■ **Task description**: A faithful transcription of the entries below is required.

■ **Exercise input**:
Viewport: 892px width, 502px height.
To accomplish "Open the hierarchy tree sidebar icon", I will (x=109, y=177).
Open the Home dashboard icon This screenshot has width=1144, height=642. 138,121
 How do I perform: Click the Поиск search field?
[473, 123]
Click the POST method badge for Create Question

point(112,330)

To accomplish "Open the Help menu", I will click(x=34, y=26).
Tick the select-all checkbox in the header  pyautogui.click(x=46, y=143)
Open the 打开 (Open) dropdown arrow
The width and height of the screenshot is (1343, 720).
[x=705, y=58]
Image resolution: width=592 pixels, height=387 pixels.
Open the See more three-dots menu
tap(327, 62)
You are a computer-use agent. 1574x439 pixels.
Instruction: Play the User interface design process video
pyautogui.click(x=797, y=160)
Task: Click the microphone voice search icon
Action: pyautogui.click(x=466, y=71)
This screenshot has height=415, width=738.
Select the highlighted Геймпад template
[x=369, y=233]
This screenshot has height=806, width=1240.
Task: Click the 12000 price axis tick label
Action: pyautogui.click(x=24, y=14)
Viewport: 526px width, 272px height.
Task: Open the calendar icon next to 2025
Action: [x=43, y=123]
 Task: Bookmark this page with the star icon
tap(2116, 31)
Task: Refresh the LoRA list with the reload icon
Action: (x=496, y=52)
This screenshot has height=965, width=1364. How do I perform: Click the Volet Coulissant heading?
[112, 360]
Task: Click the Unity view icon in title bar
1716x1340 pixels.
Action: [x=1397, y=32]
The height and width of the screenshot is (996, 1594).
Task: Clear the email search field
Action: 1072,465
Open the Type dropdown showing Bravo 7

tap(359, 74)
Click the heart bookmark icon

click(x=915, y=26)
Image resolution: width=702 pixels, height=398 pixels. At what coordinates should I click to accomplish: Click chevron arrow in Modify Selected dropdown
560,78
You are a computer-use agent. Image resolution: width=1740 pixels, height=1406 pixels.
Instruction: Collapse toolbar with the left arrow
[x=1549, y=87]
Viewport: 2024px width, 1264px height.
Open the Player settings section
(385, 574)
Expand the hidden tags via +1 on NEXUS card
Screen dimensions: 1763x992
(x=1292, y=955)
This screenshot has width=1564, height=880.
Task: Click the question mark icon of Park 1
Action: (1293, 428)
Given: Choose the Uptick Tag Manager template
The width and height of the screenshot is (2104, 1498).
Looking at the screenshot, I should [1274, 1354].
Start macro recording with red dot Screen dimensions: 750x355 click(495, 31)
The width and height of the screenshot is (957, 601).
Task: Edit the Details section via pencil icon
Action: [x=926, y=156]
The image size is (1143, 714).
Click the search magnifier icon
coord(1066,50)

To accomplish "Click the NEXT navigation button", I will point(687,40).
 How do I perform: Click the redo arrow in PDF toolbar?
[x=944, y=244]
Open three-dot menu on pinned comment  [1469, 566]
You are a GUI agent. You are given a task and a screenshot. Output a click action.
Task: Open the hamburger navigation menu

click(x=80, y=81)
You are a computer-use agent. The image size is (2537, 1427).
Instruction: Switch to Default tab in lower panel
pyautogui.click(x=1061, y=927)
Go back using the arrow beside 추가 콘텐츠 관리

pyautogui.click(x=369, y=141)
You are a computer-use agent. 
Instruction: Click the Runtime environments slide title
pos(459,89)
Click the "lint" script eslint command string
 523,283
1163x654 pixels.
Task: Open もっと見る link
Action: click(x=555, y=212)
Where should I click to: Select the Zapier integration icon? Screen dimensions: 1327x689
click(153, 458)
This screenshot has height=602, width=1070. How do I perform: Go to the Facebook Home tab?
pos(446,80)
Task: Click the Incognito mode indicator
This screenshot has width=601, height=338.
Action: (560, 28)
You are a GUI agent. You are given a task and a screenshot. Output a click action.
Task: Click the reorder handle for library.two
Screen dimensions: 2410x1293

■ **Response to the task**:
Viewport: 892px width, 502px height.
To accomplish "Open the hierarchy tree sidebar icon", I will (x=109, y=177).
Open the Home dashboard icon This screenshot has width=1144, height=642. 138,121
 How do I perform: Click the Поиск search field?
[473, 123]
Click the POST method badge for Create Question

point(112,330)

To accomplish "Open the Help menu", I will click(x=34, y=26).
Tick the select-all checkbox in the header  pyautogui.click(x=46, y=143)
Open the 打开 (Open) dropdown arrow
The width and height of the screenshot is (1343, 720).
[x=705, y=58]
Image resolution: width=592 pixels, height=387 pixels.
Open the See more three-dots menu
tap(327, 62)
You are a computer-use agent. 1574x439 pixels.
Instruction: Play the User interface design process video
pyautogui.click(x=797, y=160)
Task: Click the microphone voice search icon
Action: pyautogui.click(x=466, y=71)
This screenshot has height=415, width=738.
Select the highlighted Геймпад template
[x=369, y=233]
This screenshot has height=806, width=1240.
Task: Click the 12000 price axis tick label
Action: pyautogui.click(x=24, y=14)
Viewport: 526px width, 272px height.
Task: Open the calendar icon next to 2025
Action: [x=43, y=123]
 Task: Bookmark this page with the star icon
tap(2116, 31)
Task: Refresh the LoRA list with the reload icon
Action: (x=496, y=52)
This screenshot has height=965, width=1364. How do I perform: Click the Volet Coulissant heading?
[112, 360]
Task: Click the Unity view icon in title bar
1716x1340 pixels.
Action: [x=1397, y=32]
The height and width of the screenshot is (996, 1594).
Task: Clear the email search field
Action: 1072,465
Open the Type dropdown showing Bravo 7

tap(359, 74)
Click the heart bookmark icon

click(x=915, y=26)
Image resolution: width=702 pixels, height=398 pixels. At what coordinates should I click to accomplish: Click chevron arrow in Modify Selected dropdown
560,78
You are a computer-use agent. Image resolution: width=1740 pixels, height=1406 pixels.
Instruction: Collapse toolbar with the left arrow
[x=1549, y=87]
Viewport: 2024px width, 1264px height.
Open the Player settings section
(385, 574)
Expand the hidden tags via +1 on NEXUS card
Screen dimensions: 1763x992
(x=1292, y=955)
This screenshot has width=1564, height=880.
Task: Click the question mark icon of Park 1
Action: (1293, 428)
Given: Choose the Uptick Tag Manager template
The width and height of the screenshot is (2104, 1498).
Looking at the screenshot, I should [1274, 1354].
Start macro recording with red dot Screen dimensions: 750x355 click(495, 31)
The width and height of the screenshot is (957, 601).
Task: Edit the Details section via pencil icon
Action: [x=926, y=156]
The image size is (1143, 714).
Click the search magnifier icon
coord(1066,50)

To accomplish "Click the NEXT navigation button", I will point(687,40).
 How do I perform: Click the redo arrow in PDF toolbar?
[x=944, y=244]
Open three-dot menu on pinned comment  [1469, 566]
You are a GUI agent. You are given a task and a screenshot. Output a click action.
Task: Open the hamburger navigation menu

click(x=80, y=81)
You are a computer-use agent. The image size is (2537, 1427).
Instruction: Switch to Default tab in lower panel
pyautogui.click(x=1061, y=927)
Go back using the arrow beside 추가 콘텐츠 관리

pyautogui.click(x=369, y=141)
You are a computer-use agent. 
Instruction: Click the Runtime environments slide title
pos(459,89)
Click the "lint" script eslint command string
 523,283
1163x654 pixels.
Task: Open もっと見る link
Action: click(x=555, y=212)
Where should I click to: Select the Zapier integration icon? Screen dimensions: 1327x689
click(153, 458)
This screenshot has height=602, width=1070. How do I perform: Go to the Facebook Home tab?
pos(446,80)
Task: Click the Incognito mode indicator
This screenshot has width=601, height=338.
Action: (560, 28)
You are a GUI agent. You are given a task and a screenshot. Output a click action.
Task: Click the reorder handle for library.two
Screen dimensions: 2410x1293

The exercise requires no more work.